Moving on,  I found a job at the Kiplinger Letter, where I was considered a technical guru. If I worked for a satellite magazine, I must be, right?

 

So I wrote about the latest in computers, mobile phones and social media from 1992 until I retired in 2009, a heady time in the tech industry. I didn’t necessarily understand how these things worked, but I interviewed people who did. If some expert called me to complain “you got that all wrong,” I would listen carefully and ask the person to be a contact. They were my best sources! 

 

I went to tech conferences and heard the likes of Jeff Bezos, Bill Gates and Steve Jobs describe their latest breakthroughs. We were all amused at one meeting when Gates’ power point display went dark and his staff couldn’t fix it. No one is immune! At one convention, I saw young  women at a Japanese company’s booth taking pictures with their cell phones. What? Who would want to do that? But I wrote about it anyway. 

 

My proudest moment came after I wrote a two-page special section on the future of the Internet in 1995 (ancient days in that field.)  Years later, it was a featured article posted in the company’s  first-floor museum in an exhibit called: “From Gutenberg to the Internet.”

 

I admit I didn’t get everything right.
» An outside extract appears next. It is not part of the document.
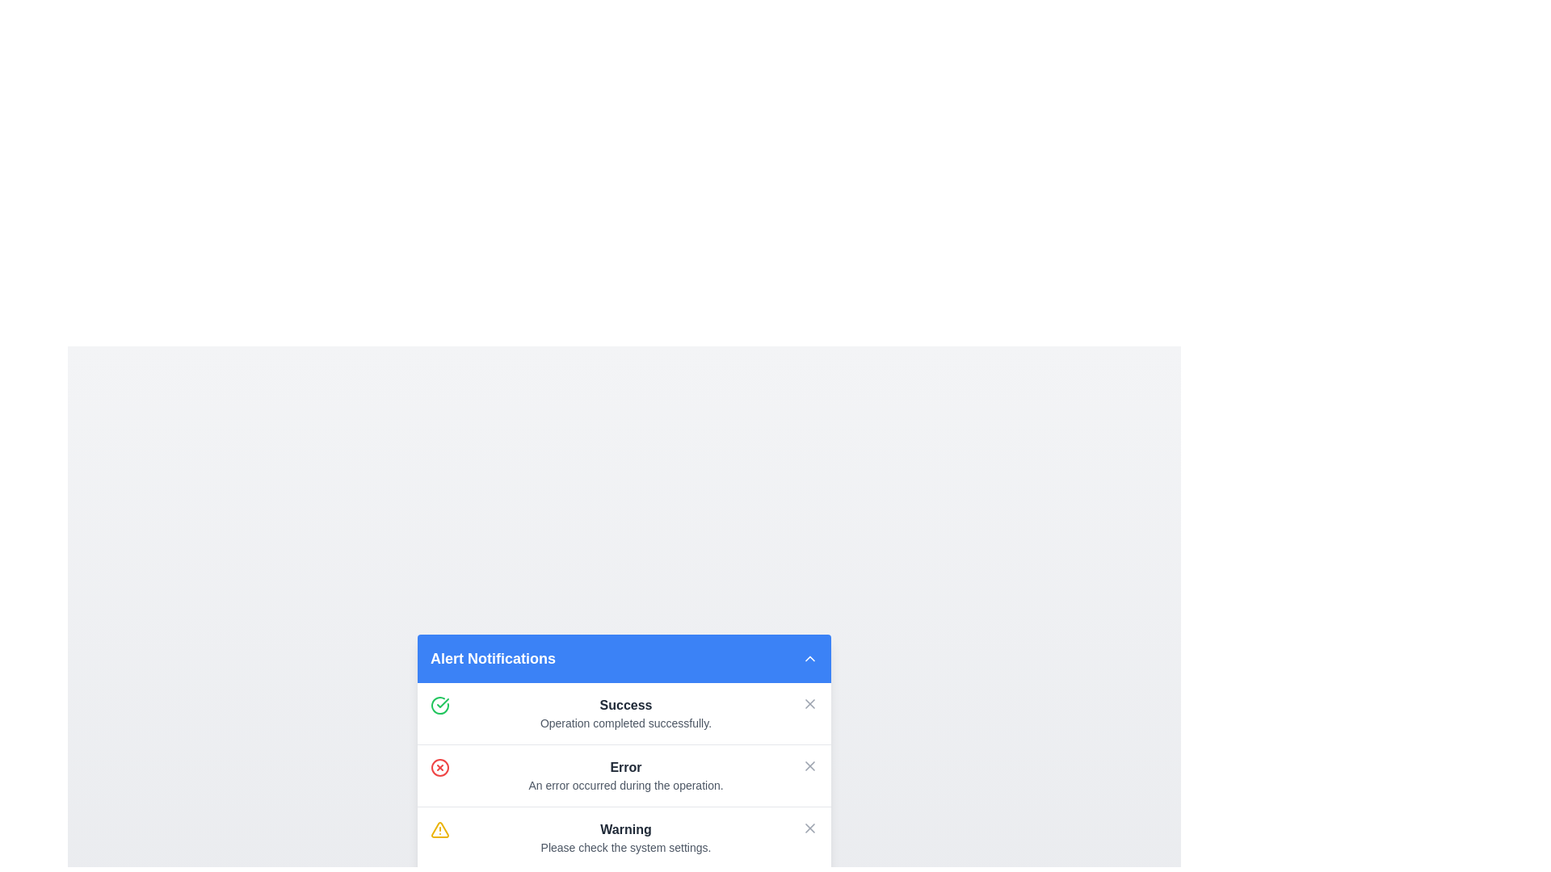  What do you see at coordinates (440, 829) in the screenshot?
I see `the warning icon located to the left of the 'Warning' title in the third entry of the notification list` at bounding box center [440, 829].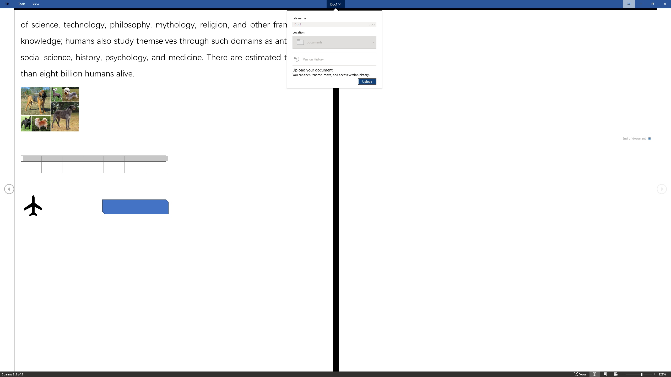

I was confronted in the late 1990s by the Y2K issue: the prospect of computers failing when the new century began, with machines misinterpreting “00” as the year 1900. A doomsayer bought our mailing list and put out his own newsletter forecasting disaster on Jan. 1. I got dozens of calls from panicky readers.. One man asked me to talk his father out of selling his house and moving to a cabin in the mountains.

 

I must admit that I absorbed some of this fear and may have written some worrisome stories about it. Fortunately, my editor toned them down. When the century began, there was no calamity even in countries like Italy, which had taken no precautions. I was roasted about this mercilessly at a retirement event. I deserved it.